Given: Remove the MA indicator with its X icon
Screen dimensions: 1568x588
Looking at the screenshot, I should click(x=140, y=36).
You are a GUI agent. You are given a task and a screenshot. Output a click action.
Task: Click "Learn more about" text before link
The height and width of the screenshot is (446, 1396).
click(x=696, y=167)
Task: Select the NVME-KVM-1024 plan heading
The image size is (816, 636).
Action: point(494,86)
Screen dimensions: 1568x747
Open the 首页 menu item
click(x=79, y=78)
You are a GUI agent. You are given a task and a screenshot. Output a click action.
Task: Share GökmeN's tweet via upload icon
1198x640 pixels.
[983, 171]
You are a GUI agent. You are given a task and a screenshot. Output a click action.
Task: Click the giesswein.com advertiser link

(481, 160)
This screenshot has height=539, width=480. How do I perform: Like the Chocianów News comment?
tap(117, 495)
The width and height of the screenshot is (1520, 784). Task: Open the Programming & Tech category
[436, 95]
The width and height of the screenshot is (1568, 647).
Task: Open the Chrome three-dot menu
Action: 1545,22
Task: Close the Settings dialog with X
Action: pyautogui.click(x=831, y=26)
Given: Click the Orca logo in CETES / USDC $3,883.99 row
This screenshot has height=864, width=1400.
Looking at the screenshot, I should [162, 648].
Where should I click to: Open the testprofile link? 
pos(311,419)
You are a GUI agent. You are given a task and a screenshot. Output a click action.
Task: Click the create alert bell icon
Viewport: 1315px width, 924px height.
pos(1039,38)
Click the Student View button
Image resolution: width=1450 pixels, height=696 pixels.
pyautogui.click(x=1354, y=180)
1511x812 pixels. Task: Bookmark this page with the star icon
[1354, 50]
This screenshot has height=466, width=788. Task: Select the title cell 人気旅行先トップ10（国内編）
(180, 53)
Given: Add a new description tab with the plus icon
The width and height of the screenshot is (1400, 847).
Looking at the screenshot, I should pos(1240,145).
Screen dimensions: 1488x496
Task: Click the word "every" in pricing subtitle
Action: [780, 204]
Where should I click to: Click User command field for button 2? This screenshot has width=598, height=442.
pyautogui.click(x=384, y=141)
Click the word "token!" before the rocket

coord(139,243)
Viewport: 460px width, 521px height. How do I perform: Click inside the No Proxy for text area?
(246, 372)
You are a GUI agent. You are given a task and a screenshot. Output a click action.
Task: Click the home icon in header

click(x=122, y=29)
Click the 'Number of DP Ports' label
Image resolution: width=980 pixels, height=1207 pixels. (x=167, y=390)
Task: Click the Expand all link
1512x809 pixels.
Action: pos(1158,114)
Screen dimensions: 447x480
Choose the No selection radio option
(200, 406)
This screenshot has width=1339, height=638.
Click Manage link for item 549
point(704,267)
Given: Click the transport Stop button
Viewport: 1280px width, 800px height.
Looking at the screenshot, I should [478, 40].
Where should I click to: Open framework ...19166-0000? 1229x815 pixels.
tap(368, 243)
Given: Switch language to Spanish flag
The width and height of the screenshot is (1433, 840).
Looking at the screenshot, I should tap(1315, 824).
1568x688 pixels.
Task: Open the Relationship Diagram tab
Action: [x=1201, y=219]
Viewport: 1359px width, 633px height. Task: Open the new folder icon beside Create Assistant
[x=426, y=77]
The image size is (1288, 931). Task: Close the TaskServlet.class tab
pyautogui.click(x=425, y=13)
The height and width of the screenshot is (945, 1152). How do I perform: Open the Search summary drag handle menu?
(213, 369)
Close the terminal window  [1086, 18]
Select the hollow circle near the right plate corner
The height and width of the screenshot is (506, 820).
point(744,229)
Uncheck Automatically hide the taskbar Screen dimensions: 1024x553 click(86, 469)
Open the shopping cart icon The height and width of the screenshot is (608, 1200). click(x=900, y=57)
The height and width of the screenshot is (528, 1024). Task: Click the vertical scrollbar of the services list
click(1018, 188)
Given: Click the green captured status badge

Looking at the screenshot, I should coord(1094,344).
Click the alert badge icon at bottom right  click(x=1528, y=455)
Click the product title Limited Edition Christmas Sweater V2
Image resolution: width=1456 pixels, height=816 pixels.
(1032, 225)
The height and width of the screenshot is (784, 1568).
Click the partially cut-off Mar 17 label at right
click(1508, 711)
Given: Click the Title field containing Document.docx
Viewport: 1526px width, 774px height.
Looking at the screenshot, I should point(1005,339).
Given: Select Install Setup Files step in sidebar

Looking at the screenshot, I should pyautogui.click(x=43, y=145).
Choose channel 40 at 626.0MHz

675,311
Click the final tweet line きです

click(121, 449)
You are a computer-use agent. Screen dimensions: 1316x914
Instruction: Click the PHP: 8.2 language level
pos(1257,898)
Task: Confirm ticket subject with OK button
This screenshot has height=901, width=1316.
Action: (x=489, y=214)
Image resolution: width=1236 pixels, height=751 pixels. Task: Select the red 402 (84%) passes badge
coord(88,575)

-------

:: Prompt ::
Transcribe the entries above word for word, starting from their first line and ending with the line that contains "Looking at the screenshot, I should click(x=140, y=36).", that line included.

:: Answer in full ::
Given: Remove the MA indicator with its X icon
Screen dimensions: 1568x588
Looking at the screenshot, I should click(x=140, y=36).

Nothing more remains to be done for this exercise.